The 50-year-old politician entered this political season virtually unknown. He leaves it with national stature. And though he is a new face on the national scene, his campaign, in many ways, was old-fashioned. Edwards refused to stage pancake-flipping, baby-kissing photo ops. He refused to talk about his deep religious beliefs in public. His son's death was strictly off-limits.
Instead, he doggedly adhered to his campaign speech, which his staff fondly called ``The Closing Argument,'' a tightly-knit tale of modest beginnings, folksy aphorisms, populist rage, New Age consoling, Southern-fried humor, and plain moralizing. Many Democrats deemed it the best stump speech in a generation.

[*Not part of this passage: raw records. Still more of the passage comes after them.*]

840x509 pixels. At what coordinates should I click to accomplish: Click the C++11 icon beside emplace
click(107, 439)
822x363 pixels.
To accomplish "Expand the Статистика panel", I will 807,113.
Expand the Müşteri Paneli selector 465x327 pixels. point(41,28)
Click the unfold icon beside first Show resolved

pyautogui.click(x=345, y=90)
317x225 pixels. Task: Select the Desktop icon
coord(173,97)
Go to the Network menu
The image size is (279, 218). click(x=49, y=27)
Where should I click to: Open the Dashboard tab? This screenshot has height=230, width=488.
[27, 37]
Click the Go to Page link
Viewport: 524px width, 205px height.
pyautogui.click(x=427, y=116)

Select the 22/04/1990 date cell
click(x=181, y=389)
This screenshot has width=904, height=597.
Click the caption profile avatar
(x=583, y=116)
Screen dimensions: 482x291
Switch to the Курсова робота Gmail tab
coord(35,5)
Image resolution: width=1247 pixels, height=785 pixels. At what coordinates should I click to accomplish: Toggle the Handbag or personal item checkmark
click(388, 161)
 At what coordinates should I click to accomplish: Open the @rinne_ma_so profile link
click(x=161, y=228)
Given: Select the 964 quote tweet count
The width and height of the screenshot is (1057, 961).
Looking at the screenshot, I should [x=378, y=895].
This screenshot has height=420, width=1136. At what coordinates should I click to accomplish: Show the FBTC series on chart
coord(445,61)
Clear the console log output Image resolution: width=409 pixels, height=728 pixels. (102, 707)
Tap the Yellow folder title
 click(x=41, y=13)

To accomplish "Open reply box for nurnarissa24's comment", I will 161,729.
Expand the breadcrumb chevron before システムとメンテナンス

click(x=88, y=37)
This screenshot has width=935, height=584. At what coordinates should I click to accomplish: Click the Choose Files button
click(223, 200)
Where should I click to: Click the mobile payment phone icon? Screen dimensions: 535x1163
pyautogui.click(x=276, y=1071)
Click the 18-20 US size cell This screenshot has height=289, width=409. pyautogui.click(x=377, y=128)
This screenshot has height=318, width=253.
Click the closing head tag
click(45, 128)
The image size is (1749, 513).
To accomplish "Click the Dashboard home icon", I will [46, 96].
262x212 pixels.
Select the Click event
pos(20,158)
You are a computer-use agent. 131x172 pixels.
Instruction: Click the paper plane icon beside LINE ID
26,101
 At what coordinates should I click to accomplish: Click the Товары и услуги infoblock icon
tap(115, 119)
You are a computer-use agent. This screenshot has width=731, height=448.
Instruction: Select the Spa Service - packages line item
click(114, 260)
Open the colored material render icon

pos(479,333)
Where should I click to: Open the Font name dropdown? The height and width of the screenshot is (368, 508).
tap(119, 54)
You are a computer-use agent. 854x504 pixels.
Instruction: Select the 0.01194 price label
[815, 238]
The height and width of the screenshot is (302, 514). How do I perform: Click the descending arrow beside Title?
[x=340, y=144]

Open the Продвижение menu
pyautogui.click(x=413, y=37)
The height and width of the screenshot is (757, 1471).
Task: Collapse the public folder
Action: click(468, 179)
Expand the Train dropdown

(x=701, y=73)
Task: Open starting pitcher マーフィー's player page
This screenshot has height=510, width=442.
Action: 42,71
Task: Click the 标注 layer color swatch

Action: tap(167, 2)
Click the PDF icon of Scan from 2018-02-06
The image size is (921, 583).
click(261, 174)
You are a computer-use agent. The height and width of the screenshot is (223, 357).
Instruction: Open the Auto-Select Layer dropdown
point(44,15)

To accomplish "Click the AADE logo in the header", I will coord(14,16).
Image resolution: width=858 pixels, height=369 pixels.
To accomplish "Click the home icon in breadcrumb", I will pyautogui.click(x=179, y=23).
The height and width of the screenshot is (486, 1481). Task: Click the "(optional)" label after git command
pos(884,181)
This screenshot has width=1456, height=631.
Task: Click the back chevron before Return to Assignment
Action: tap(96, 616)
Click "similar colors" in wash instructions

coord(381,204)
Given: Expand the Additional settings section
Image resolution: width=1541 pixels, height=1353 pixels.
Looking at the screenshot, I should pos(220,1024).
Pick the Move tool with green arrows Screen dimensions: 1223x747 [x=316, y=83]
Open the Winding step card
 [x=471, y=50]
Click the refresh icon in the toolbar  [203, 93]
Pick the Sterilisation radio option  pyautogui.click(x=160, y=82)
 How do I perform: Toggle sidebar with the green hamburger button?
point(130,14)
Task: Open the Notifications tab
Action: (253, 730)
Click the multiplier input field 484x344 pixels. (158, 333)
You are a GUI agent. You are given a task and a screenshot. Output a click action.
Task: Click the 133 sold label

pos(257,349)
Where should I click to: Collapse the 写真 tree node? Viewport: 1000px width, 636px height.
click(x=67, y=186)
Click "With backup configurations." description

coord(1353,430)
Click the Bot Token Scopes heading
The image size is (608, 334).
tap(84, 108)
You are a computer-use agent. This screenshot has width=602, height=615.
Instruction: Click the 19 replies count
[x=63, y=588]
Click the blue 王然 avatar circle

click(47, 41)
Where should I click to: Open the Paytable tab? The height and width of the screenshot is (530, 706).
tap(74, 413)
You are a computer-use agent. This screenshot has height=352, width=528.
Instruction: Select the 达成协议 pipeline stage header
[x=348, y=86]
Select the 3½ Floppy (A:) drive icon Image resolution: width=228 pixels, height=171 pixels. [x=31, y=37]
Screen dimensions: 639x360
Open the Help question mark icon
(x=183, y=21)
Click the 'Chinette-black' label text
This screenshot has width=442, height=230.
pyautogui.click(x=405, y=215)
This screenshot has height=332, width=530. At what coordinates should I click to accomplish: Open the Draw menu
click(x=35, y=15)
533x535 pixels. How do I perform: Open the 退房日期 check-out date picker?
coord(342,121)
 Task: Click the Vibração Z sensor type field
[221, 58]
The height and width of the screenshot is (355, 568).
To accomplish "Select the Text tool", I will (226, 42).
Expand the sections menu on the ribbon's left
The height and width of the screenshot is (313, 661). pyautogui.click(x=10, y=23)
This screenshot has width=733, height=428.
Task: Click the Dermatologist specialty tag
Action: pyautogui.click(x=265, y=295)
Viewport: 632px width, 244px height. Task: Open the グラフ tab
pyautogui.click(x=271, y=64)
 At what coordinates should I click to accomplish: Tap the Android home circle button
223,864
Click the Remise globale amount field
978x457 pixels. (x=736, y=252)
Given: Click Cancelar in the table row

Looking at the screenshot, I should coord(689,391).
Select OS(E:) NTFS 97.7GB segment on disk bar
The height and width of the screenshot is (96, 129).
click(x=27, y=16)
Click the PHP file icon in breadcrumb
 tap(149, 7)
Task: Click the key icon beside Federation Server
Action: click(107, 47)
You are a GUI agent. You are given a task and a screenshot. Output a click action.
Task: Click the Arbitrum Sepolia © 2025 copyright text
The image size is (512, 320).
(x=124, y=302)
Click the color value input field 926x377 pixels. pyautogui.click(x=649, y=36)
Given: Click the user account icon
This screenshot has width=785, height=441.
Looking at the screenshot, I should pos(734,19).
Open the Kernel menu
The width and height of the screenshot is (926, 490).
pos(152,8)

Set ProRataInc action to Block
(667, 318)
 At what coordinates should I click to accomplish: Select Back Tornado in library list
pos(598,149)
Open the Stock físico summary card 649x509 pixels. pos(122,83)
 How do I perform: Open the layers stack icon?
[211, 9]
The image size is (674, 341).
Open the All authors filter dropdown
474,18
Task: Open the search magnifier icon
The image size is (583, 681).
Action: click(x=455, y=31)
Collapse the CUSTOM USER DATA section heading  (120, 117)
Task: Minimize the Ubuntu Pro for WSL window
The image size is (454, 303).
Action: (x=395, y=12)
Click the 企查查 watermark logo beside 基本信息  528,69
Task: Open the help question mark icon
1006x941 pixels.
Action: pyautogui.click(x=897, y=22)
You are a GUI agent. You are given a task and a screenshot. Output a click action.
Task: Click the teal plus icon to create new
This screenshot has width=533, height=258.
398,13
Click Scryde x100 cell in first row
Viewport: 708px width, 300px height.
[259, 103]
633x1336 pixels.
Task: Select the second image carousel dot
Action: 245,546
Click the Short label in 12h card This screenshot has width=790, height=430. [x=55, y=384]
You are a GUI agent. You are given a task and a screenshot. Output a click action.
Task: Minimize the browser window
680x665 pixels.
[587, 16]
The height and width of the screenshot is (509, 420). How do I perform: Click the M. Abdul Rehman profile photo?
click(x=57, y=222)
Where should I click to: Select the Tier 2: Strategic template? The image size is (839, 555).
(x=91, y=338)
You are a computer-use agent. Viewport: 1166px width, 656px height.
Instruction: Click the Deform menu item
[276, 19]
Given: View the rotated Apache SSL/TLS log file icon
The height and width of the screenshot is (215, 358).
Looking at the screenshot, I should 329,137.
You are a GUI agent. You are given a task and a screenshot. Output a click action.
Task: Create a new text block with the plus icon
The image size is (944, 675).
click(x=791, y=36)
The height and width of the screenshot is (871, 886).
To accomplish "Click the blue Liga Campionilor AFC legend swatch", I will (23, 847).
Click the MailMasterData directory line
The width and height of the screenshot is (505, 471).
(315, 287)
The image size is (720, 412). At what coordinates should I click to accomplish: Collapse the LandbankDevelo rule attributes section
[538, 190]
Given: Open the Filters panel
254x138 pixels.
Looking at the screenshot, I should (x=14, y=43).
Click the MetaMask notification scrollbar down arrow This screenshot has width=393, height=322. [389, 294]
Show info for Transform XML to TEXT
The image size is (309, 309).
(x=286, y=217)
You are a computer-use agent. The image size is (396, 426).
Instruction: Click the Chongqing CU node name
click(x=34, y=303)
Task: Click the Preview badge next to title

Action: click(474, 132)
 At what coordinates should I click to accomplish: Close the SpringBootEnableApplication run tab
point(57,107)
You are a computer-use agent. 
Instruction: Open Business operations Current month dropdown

But more than the speech, Edwards's theme of ``two Americas'' riven by class and wealth harkened to an older era of politics in a bid to return the Democratic Party to its roots. Edwards believed the key to future Democratic wins was reversing the major shift in US politics over the last five decades: the migration of working-class whites to the GOP. The shift has allowed the GOP to dominate the South and run ever stronger in the Rust Belt.
Edwards did seek to appeal to a wide variety of voters, but the heart of his message was directed at men and women who use their hands to make goods and farm the soil - a shrinking and somewhat beleaguered portion of America.
``When you talk about work, not jobs but work, you transgress on Republican territory, '' said Ted Arrington, chairman of political science at the University of North Carolina at Charlotte.
Where the Republicans had connected to the working class largely through cultural issues, Edwards sought to use economic concerns: raising the minimum wage, providing health care, contesting free trade agreements, strengthening unions, and taxing the rich to help the poor. And, by insistently repeating tales of his hardscrabble youth as the son of a mill worker, he sought to say to them: I am one of you.
Exit polls in states with open primaries, where Republicans and independents could vote with Democrats, indicated Edwards was able to attract these swing voters, much more so than Kerry.
Howard ``Dean brought a certain vehemence and enthusiasm with a tinge of anger. Edwards brought a sense of the soul of the Democratic Party - the idea of work and the ennoblement of work, which is a very Southern tradition,'' said Arrington.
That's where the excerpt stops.